Work to complete
- 1) Copy the passage from the Google Translate post exactly, starting at "The web logs" and ending at "See for yourself.".
- 2) According to the Google Translate post, how did the writer gauge the quality of the French translation?

The web logs for this site (no personal data) show that yesterday a vistor using a French internet-service provider requested a translation of my Melrouge review via Google Translate, an automated online translator.
This is another freebie from Google, and you do get what you pay for.
There is something charming about reading one's prose rendered in French. At least, if one doesn't look too closely. See for yourself.
To get some idea of the quality of this translation, I fed it backwards through Google Translate, French to English.
This may be an improvement. Where I had ponderously written
This medium-large apple sports a partial crimson blush over yellow-green. Its large lenticels are light tan (greenish where the blush doesn't reach). It is moderately ribbed and firm in the hand.
my retranslated translation reads
This means Big Apple Sports partial crimson blush over yellow-green. His great light lenticels are tan (greenish where the view fails). It is moderately ribbed and farms in hand.

Excerpted data
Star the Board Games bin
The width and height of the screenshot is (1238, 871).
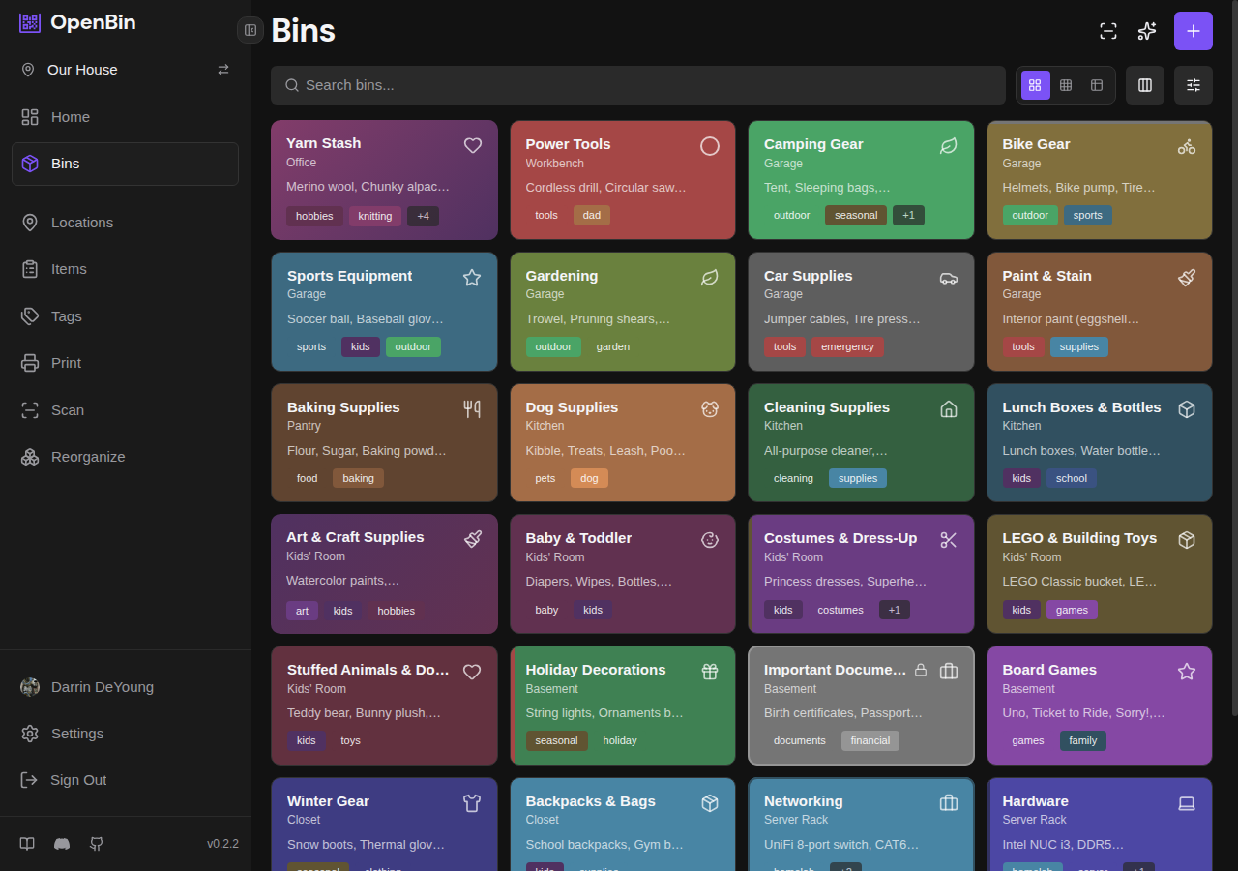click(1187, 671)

--

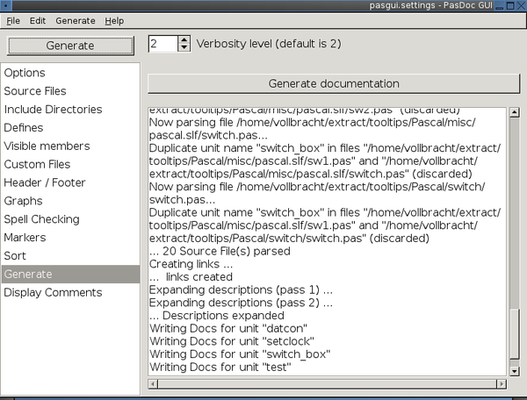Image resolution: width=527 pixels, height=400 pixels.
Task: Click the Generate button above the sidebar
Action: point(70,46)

Answers to the tasks
- 1)
The web logs for this site (no personal data) show that yesterday a vistor using a French internet-service provider requested a translation of my Melrouge review via Google Translate, an automated online translator.
This is another freebie from Google, and you do get what you pay for.
There is something charming about reading one's prose rendered in French. At least, if one doesn't look too closely. See for yourself.

- 2) The writer fed it backwards through Google Translate, from French to English.